The 54-year-old supermodel started her modeling career in high school, but was advised to get the recognizable mole above her lip removed.

Cindy explained: “I did a British Vogue cover, I think with David Bailey, before I did an American Vogue cover and on the British Vogue cover they retouched it out. So there is a cover of me out there with no mole.” This was in an interview with Naomi Campbell for her limited series “No Filter with Naomi.”

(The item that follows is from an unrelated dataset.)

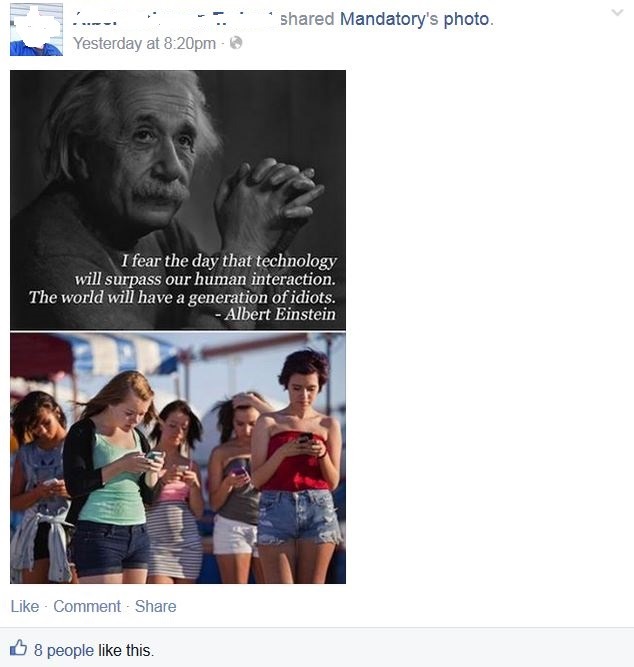Open the poster's profile picture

“Apparently, if it was on the right side it was a beauty mark, and if it was on the left it was an ugly mark,” Crawford said. “I would get teased by the other kids in school, so I definitely wanted to get it removed. But my mother always said, ‘You know what your mole looks like, you don’t know what the scar is going to look like.’ Now it’s so much just a part of my face that I don’t think, ‘Oh, how’s my mole doing today?’ But it’s the thing that made people remember me, and it made a lot of women who also have beauty marks identify with me. They set you apart. Honestly, though, if I was designing my face from scratch I don’t know if I would have designed it with the mole.”

Crawford, who began her career as a youngster in Chicago, decided against having the mole removed but claims a makeup artist tried to conceal it nevertheless. “It’s not flat. You can’t cover up my mole otherwise it looks like a gigantic pimple or something,” she says.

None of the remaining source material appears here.